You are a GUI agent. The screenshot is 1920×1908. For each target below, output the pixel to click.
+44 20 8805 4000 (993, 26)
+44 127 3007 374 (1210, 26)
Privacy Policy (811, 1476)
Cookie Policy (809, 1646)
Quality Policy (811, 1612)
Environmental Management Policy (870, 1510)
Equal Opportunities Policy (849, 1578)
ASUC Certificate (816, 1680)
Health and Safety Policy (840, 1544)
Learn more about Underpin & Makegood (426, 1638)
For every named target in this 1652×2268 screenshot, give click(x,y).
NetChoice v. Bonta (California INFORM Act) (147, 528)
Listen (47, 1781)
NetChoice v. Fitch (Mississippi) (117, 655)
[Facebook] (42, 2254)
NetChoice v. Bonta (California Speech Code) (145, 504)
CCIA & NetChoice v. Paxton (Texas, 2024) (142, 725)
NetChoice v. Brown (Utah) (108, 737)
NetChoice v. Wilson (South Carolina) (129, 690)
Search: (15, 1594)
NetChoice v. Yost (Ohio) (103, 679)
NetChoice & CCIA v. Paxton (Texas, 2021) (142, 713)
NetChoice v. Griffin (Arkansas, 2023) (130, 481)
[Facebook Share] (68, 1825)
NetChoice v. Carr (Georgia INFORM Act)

> **To do**
Go through the records and count every line with the word "screenshot"; the answer is the number alone.

> **Response to the task**
2